Reproduce the records below verbatim, from the line containing "Point to the red G205 road shield" through the end of the records, both ends included. Omit the pictures from your output.

#### Dataset content

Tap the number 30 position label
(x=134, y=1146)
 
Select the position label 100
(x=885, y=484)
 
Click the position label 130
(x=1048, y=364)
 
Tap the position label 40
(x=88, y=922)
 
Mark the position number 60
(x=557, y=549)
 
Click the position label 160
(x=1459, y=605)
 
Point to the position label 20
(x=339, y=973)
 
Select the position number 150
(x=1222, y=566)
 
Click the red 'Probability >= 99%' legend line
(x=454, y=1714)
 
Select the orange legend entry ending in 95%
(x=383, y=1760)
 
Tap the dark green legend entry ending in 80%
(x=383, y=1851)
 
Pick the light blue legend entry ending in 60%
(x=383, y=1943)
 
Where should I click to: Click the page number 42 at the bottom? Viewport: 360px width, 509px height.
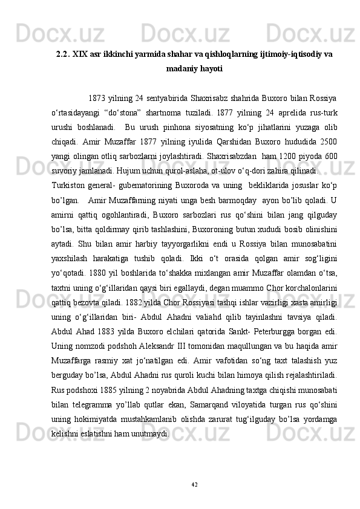(194, 483)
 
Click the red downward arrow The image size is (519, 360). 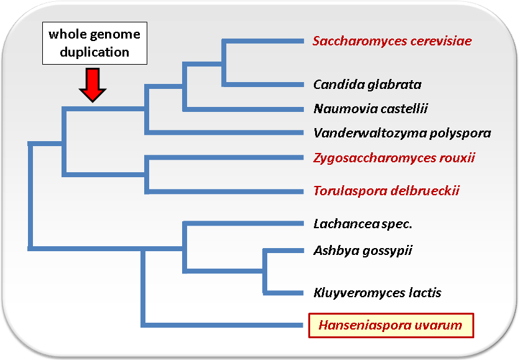click(93, 85)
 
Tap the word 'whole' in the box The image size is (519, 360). click(65, 34)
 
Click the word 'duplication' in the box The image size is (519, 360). click(94, 52)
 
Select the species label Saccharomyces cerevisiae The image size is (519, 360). click(392, 41)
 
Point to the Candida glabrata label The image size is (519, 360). click(367, 85)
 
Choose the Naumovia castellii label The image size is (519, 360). click(370, 109)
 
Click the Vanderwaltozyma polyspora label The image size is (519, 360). click(402, 133)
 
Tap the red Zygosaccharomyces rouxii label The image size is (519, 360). click(394, 158)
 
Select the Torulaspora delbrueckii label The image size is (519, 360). click(386, 191)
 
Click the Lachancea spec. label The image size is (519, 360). click(363, 224)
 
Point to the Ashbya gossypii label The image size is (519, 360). click(363, 251)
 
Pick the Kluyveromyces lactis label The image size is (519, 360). click(377, 293)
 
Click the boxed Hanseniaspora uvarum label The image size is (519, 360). click(391, 325)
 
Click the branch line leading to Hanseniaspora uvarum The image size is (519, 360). click(223, 325)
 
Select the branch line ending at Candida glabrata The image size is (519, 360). click(263, 85)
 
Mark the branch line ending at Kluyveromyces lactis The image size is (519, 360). click(283, 293)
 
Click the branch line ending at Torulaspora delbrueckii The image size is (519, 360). click(224, 192)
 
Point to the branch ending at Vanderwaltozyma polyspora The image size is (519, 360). click(224, 132)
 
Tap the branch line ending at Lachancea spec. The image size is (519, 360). click(243, 224)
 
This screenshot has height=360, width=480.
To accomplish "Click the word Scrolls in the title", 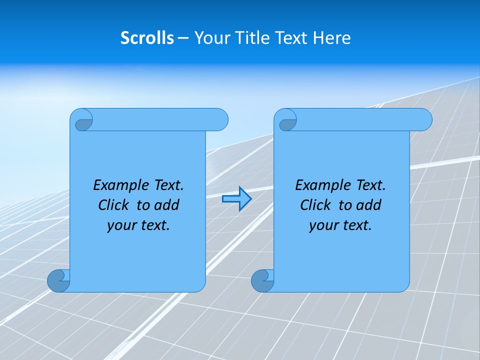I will tap(147, 38).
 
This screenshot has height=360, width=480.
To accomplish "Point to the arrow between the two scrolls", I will tap(236, 199).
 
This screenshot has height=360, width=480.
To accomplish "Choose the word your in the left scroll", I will tap(120, 226).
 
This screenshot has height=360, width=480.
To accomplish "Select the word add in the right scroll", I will tap(369, 205).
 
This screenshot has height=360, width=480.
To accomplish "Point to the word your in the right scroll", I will tap(322, 226).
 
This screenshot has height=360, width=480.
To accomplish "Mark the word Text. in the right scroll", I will tap(370, 186).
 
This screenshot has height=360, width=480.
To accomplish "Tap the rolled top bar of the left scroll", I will tap(155, 120).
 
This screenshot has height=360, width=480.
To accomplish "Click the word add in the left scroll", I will tap(167, 205).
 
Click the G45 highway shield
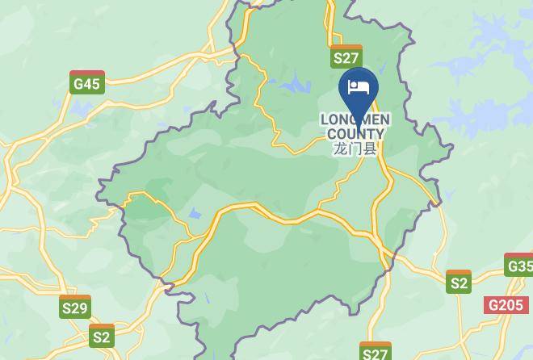[x=86, y=82]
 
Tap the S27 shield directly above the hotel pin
[x=346, y=57]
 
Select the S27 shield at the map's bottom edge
[x=375, y=352]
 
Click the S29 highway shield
[x=75, y=307]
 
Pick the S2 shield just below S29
[x=102, y=336]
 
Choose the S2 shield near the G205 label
[x=459, y=282]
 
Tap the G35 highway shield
[x=519, y=265]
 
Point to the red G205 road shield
[x=506, y=305]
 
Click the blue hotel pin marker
[x=357, y=90]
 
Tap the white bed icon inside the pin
[x=357, y=86]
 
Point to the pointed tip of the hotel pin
[x=357, y=121]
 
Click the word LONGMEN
[x=355, y=119]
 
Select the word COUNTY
[x=355, y=134]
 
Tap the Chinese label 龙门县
[x=355, y=149]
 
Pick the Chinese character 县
[x=370, y=149]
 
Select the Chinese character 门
[x=355, y=149]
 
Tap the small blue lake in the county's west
[x=195, y=215]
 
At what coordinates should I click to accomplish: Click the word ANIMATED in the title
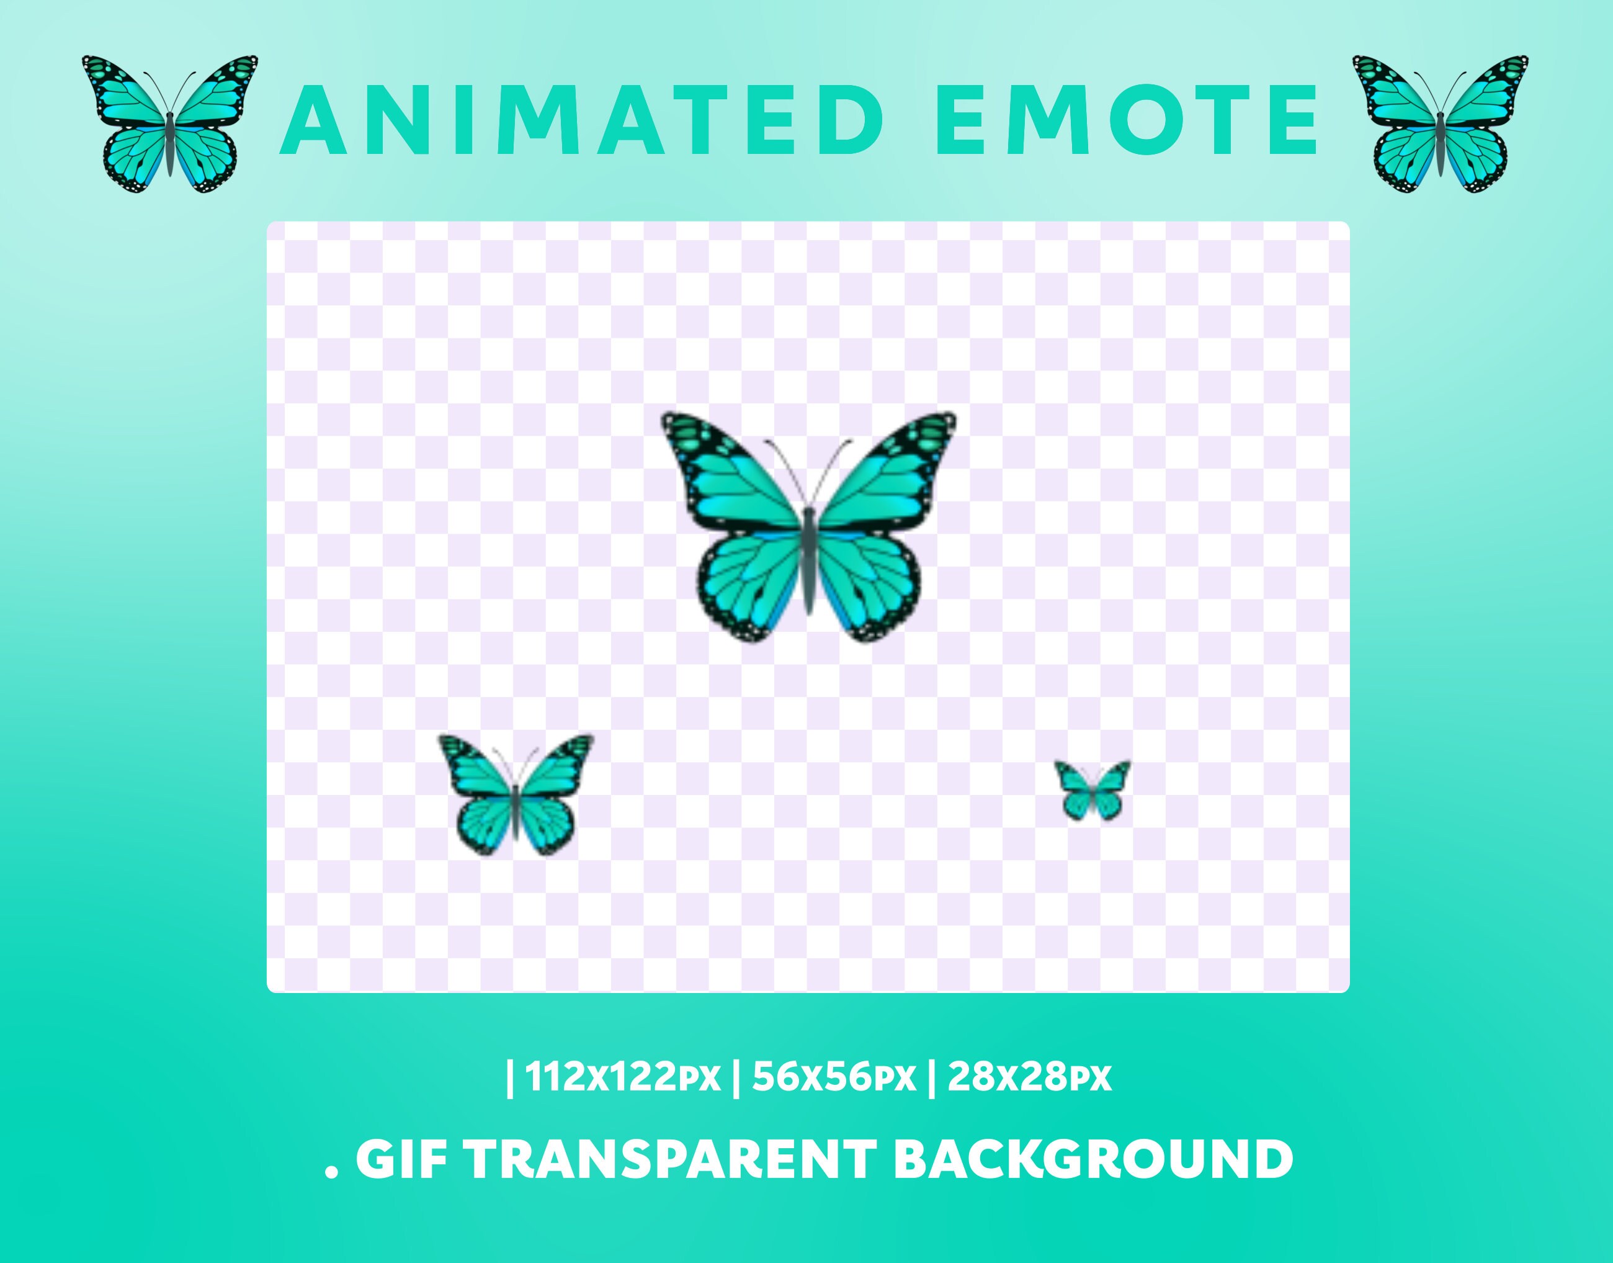pos(580,120)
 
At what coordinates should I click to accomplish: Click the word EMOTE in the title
pos(1125,120)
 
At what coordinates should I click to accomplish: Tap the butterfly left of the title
pos(170,124)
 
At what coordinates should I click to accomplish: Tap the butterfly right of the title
pos(1440,124)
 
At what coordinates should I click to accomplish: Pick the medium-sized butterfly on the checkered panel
pos(516,795)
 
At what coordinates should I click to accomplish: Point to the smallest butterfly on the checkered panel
pos(1092,789)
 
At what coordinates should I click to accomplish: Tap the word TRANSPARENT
pos(670,1159)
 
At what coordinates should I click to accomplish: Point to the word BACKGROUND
pos(1092,1159)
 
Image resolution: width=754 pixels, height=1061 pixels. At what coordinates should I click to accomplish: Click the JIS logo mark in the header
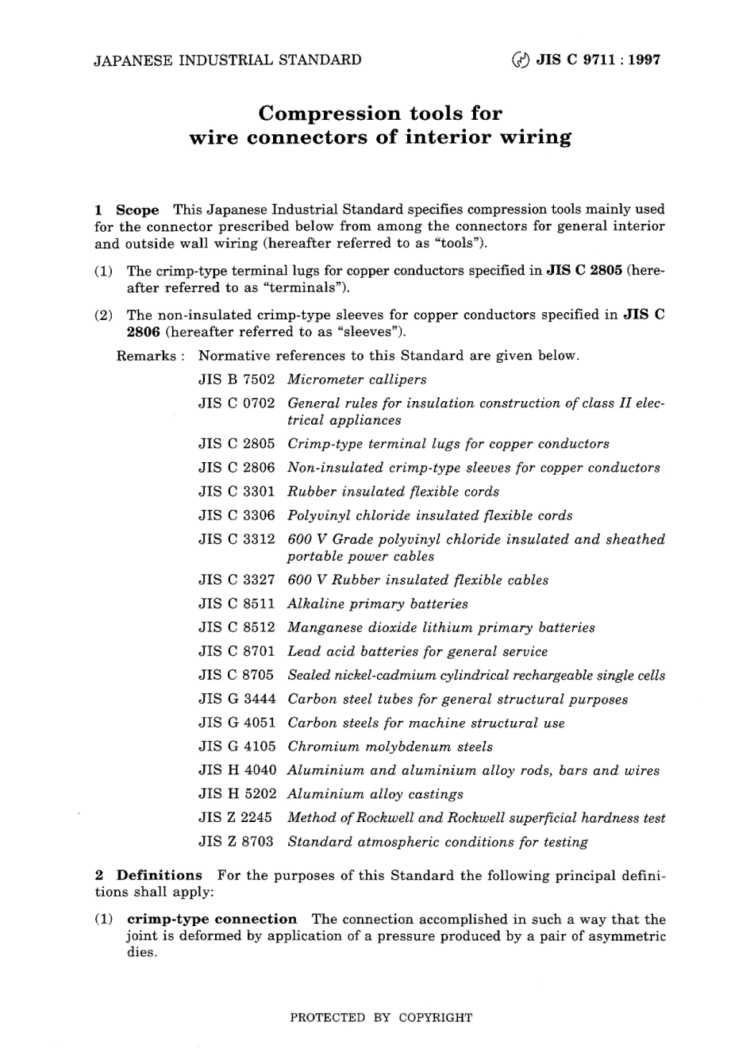tap(521, 60)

########

[Exercise output]
Point to the red G205 road shield
[x=506, y=305]
 
Click the blue hotel pin marker
[x=357, y=90]
 
Tap the white bed icon inside the pin
[x=357, y=86]
 
Point to the pointed tip of the hotel pin
[x=357, y=121]
 
Click the word LONGMEN
[x=355, y=119]
 
Select the word COUNTY
[x=355, y=134]
 
Tap the Chinese label 龙门县
[x=355, y=149]
 
Pick the Chinese character 县
[x=370, y=149]
 
Select the Chinese character 门
[x=355, y=149]
 
Tap the small blue lake in the county's west
[x=195, y=215]
 
At what coordinates should I click to accomplish: Click the word ANIMATED in the title
pos(580,120)
 
At what coordinates should I click to accomplish: Click the word EMOTE in the title
pos(1125,120)
 
At what coordinates should I click to accomplish: Tap the butterfly left of the title
pos(170,124)
 
At what coordinates should I click to accomplish: Tap the butterfly right of the title
pos(1440,124)
 
At what coordinates should I click to accomplish: Pick the medium-sized butterfly on the checkered panel
pos(516,795)
 
At what coordinates should I click to accomplish: Point to the smallest butterfly on the checkered panel
pos(1092,789)
 
At what coordinates should I click to accomplish: Tap the word TRANSPARENT
pos(670,1159)
 
At what coordinates should I click to accomplish: Point to the word BACKGROUND
pos(1092,1159)
 
Image resolution: width=754 pixels, height=1061 pixels. At what coordinates should I click to accomplish: Click the JIS logo mark in the header
tap(521, 60)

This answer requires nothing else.